[[ Supplied material open ]]
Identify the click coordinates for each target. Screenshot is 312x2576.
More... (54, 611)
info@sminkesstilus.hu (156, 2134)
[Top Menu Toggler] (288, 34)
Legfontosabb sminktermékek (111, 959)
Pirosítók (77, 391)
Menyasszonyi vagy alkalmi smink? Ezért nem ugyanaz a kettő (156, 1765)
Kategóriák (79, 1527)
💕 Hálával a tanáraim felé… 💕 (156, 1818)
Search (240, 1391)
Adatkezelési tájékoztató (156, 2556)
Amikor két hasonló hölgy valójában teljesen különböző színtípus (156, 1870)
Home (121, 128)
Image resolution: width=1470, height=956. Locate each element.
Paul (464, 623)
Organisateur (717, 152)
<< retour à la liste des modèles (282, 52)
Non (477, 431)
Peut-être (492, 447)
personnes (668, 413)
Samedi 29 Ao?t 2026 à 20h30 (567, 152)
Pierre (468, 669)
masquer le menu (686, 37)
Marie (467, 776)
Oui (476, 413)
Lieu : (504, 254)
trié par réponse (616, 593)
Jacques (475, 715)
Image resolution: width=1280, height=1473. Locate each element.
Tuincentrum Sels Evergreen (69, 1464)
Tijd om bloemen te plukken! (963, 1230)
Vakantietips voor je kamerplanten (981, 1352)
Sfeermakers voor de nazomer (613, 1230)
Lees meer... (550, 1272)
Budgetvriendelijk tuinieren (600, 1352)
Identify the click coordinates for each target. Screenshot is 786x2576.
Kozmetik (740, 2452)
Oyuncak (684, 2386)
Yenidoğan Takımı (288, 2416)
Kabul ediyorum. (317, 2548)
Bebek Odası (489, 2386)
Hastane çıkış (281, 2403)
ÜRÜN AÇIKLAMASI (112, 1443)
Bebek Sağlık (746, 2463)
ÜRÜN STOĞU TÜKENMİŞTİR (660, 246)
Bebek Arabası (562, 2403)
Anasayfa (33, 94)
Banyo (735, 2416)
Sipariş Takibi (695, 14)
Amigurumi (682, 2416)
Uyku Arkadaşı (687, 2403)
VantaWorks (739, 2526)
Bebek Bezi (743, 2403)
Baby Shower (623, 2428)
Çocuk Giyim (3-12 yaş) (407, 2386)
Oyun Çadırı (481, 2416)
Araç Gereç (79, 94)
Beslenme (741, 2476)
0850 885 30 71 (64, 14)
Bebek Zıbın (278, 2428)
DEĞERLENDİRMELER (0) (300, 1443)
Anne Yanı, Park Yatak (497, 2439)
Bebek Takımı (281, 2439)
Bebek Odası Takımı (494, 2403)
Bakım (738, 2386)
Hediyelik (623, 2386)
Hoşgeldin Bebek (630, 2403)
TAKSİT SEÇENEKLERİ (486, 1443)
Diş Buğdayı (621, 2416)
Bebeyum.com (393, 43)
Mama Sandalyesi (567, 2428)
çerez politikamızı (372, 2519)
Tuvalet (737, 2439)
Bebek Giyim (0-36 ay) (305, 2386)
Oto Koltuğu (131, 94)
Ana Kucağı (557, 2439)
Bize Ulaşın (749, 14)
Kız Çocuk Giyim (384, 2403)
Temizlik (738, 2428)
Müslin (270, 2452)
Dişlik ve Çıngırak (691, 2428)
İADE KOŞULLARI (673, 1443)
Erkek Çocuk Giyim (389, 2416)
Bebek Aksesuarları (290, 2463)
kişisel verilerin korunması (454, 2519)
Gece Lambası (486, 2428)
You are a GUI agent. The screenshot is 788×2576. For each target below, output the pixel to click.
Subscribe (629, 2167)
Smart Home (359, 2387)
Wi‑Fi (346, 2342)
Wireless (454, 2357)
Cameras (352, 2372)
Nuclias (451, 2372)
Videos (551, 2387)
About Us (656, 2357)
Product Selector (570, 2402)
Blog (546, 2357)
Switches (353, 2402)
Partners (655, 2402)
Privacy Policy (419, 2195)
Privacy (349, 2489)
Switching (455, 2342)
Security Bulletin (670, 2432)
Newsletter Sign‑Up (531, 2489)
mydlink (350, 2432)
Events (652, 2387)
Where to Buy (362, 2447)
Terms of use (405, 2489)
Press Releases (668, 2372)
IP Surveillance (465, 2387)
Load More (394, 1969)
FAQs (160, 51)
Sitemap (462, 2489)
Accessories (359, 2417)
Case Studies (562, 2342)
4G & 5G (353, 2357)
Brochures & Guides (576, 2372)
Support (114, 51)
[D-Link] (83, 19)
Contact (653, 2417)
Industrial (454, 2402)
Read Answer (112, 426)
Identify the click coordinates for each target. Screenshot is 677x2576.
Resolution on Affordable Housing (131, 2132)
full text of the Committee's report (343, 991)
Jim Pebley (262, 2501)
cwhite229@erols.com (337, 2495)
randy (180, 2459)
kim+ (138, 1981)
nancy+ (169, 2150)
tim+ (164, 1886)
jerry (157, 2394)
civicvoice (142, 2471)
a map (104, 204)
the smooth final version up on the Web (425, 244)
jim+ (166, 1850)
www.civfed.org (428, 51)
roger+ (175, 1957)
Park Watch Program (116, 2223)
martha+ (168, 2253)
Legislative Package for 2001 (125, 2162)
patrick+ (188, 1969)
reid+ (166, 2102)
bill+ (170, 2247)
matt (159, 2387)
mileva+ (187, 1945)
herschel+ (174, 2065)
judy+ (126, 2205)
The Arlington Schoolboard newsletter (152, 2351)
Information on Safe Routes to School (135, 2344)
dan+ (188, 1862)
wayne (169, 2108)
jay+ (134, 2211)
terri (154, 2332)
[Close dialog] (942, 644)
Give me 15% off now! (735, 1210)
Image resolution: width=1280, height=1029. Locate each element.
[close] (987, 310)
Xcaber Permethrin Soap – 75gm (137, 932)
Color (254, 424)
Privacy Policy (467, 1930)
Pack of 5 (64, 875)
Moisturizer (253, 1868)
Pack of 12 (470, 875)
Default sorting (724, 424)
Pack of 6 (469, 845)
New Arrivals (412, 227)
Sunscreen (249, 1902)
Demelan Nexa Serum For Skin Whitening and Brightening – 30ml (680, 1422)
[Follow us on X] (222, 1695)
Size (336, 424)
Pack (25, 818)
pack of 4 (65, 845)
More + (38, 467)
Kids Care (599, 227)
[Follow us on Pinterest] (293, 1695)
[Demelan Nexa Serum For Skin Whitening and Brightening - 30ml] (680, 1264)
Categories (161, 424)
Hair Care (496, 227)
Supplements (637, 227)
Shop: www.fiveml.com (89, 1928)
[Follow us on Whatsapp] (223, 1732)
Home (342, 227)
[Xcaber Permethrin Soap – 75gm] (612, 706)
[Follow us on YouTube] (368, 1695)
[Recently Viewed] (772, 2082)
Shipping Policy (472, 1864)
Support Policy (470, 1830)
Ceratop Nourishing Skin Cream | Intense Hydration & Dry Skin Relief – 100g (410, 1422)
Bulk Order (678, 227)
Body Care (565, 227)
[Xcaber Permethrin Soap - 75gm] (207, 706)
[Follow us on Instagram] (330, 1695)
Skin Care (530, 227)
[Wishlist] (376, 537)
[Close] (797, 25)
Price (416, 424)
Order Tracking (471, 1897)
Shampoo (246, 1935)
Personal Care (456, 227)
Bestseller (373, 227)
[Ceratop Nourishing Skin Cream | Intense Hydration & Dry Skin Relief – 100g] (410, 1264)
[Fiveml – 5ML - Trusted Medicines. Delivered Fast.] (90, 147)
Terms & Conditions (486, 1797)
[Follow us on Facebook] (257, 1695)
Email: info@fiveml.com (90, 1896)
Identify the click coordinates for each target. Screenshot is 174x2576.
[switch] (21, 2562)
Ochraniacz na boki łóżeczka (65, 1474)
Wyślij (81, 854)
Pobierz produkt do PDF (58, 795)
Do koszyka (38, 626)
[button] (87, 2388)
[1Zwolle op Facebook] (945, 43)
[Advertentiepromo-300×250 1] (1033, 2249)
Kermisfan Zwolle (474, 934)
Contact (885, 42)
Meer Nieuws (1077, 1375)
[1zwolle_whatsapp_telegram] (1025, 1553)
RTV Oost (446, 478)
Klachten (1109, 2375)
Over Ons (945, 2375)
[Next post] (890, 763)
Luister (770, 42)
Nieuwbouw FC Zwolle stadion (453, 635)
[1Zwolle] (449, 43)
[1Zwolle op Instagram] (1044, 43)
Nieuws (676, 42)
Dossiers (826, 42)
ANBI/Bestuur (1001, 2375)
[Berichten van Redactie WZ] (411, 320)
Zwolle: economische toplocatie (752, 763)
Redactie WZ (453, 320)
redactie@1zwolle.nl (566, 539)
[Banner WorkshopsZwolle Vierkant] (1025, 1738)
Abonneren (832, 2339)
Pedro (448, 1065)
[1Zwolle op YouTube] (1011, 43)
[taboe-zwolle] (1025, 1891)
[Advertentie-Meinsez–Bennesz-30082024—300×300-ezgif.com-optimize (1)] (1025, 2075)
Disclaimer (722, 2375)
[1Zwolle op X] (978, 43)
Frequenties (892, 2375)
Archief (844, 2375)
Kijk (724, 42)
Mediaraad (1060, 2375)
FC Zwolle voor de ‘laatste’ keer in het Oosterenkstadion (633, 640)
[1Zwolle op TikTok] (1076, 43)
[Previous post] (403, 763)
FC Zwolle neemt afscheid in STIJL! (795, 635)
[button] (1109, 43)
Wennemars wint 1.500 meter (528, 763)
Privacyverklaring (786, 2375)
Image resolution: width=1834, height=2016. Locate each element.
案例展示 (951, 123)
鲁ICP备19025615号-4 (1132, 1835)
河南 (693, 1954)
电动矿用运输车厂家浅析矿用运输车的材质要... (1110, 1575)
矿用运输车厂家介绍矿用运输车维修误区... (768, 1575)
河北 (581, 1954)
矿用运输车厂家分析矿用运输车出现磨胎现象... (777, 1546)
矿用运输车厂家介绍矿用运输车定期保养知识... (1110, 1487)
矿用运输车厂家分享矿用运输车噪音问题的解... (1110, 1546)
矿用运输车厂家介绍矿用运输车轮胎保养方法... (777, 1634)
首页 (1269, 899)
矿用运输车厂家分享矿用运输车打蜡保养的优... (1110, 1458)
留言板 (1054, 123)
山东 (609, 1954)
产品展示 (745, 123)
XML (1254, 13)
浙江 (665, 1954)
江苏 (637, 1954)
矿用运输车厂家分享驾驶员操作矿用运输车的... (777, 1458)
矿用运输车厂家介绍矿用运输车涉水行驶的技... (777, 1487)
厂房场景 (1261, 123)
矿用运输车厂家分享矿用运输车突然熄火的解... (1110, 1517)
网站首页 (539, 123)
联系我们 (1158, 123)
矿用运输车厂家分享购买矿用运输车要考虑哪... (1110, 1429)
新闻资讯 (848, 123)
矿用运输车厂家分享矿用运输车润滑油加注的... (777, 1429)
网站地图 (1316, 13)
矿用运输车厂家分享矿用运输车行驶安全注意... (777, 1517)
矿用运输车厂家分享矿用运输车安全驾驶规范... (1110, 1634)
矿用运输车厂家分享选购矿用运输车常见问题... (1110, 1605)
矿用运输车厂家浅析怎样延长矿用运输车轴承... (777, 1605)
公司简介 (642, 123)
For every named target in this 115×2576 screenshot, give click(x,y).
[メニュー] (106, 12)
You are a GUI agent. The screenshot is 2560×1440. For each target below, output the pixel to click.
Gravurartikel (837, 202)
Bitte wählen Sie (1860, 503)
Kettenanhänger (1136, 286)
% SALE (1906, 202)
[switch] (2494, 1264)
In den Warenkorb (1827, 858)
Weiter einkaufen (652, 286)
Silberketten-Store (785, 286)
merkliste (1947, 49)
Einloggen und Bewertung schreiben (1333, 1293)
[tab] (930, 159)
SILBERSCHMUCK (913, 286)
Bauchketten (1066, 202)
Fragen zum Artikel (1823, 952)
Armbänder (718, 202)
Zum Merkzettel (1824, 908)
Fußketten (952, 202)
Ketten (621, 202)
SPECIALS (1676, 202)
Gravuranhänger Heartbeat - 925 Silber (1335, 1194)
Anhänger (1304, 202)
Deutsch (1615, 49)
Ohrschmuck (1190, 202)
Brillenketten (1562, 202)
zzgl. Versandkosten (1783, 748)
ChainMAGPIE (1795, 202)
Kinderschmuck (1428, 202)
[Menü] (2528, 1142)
[[ Supplied material closed ]]
* [What is being asked] Scan the material above for lines holding "Takımı" and copy each of them.

* [Your solution]
Yenidoğan Takımı (288, 2416)
Bebek Takımı (281, 2439)
Bebek Odası Takımı (494, 2403)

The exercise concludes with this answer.